One crucial factor to remember is that more expensive houses may demand more costly repairs, but this is not always the case. Sometimes walking away from a high-value home because the sale price exceeds 70% of ARV might be the wrong decision.
However, this brings us back to understanding local trends: the investor willing to put in a bit of extra work will walk away happier. Take the time upfront to accurately assess repair needs and talk to several local sources to understand the neighborhood dynamics. You’ll be more profitable than the investors who decide to take unnecessary risks or stay overly cautious.
Save time and money with a real estate license
If you’re interested in flipping houses, a real estate license can save you thousands of dollars on the resell. Because you’re already representing yourself, you won’t have to pay the typical 3-5% fee for a seller’s agent, meaning you’ll have more margin to negotiate when you’re buying.
This scenario is one of the most widely accepted circumstances for breaking the 70 percent rule, because the built-in savings mechanism gives you enough room to work with. So if you’re a real estate agent and you see a deal you can’t live without, you have an excuse to break the rule.

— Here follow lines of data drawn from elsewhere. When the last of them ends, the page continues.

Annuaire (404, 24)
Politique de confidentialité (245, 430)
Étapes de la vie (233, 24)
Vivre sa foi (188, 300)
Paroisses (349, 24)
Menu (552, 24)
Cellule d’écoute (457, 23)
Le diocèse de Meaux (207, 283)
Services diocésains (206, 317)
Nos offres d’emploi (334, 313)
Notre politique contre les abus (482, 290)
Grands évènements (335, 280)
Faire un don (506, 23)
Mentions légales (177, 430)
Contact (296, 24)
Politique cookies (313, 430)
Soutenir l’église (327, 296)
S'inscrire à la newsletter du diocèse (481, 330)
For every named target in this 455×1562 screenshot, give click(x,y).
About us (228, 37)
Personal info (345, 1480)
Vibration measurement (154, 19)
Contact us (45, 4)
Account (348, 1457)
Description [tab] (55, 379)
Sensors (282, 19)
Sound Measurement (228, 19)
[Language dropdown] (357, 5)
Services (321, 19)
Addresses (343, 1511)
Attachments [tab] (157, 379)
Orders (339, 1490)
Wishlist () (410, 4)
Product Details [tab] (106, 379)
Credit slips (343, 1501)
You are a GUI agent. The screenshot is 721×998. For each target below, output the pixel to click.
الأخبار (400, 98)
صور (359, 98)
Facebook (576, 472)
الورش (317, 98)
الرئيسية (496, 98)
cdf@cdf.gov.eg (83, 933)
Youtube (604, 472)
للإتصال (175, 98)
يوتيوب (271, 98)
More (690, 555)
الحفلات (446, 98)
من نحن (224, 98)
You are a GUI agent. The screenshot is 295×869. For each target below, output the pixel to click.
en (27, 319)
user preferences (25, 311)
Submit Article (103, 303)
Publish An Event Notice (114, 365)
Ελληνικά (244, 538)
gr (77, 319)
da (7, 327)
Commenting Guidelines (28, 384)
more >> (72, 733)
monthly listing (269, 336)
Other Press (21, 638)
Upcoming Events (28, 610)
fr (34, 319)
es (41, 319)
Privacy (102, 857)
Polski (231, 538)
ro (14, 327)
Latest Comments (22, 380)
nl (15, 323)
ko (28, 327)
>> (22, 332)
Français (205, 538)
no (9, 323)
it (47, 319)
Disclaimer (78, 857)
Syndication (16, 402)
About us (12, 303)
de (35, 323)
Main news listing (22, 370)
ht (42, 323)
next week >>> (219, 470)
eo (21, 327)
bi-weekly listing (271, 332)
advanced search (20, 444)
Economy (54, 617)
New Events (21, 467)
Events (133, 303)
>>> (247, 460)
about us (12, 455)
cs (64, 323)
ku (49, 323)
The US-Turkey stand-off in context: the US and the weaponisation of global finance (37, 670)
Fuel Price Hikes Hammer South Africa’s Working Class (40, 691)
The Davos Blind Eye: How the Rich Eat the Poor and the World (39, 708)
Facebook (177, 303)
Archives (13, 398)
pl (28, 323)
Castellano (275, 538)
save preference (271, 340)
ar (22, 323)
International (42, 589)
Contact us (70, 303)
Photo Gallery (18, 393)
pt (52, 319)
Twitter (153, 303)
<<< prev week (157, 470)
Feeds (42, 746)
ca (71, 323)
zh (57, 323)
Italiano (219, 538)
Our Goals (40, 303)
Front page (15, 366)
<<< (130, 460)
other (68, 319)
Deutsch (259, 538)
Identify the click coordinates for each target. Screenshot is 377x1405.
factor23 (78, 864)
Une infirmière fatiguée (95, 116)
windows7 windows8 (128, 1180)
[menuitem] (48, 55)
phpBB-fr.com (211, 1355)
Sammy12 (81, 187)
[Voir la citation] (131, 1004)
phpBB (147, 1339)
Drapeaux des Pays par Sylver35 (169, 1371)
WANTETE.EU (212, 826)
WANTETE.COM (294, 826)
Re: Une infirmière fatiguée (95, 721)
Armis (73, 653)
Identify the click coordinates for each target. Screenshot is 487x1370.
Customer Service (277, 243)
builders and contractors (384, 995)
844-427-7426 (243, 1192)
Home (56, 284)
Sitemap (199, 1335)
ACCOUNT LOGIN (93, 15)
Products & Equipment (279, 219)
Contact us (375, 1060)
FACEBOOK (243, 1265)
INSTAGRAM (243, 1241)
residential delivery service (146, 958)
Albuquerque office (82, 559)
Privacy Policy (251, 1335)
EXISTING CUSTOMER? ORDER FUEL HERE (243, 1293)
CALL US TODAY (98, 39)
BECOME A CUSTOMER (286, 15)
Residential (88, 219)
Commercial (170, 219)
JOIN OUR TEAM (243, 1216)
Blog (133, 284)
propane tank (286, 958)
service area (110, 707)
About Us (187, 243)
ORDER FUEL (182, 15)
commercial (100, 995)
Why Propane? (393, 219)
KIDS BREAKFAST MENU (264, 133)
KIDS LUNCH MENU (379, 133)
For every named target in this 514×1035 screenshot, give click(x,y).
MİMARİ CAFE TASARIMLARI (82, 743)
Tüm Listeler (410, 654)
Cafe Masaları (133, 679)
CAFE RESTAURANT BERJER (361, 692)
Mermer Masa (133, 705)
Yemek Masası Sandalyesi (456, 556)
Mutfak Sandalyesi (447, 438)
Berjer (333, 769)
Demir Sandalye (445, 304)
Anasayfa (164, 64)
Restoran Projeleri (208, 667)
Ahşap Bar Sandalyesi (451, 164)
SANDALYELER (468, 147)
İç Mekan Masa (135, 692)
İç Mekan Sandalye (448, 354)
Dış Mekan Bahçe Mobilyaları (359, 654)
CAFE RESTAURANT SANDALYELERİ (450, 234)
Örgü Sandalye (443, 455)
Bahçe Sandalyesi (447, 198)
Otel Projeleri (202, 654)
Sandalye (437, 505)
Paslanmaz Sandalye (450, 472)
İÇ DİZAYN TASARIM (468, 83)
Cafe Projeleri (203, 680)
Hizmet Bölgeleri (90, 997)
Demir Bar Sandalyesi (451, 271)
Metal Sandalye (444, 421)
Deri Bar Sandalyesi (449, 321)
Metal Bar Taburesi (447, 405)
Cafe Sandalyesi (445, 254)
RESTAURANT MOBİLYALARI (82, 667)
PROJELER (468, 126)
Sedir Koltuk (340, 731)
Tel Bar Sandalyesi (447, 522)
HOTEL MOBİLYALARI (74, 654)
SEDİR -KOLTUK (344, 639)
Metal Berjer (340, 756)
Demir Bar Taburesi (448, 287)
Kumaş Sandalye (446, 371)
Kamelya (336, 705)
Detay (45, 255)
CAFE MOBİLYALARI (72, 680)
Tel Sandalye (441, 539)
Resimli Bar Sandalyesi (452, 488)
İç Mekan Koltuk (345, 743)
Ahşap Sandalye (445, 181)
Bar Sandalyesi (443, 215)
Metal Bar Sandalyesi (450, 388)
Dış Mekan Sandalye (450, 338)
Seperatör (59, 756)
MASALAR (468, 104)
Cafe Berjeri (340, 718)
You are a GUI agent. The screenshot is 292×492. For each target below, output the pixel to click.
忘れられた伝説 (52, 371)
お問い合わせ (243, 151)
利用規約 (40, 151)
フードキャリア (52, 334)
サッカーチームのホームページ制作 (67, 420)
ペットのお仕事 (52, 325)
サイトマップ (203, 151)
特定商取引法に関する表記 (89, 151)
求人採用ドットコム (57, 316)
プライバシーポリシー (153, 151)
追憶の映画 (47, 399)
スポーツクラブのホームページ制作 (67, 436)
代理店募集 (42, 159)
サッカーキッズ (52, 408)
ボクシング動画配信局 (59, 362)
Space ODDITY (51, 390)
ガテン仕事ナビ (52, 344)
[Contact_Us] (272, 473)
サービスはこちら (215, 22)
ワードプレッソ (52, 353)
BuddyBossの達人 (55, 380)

Rules and guidelines exist for a reason. The 70 percent rule is no different. It’s helped thousands of investors land money-making deals and avoid bad investments. But once you understand the rule, there are times when you can afford to break it.
Putting any real estate rule into practice is all about knowing your market. Sometimes you should live by the rules and best practices, but sometimes you have to bend or break them to make great investments. As long as you’re willing to put in the work and be consistent with property evaluation, it’s safe to treat the 70 percent rule as a guideline. Just don’t forget that it exists for a reason, and more often than not, the formula is your friend.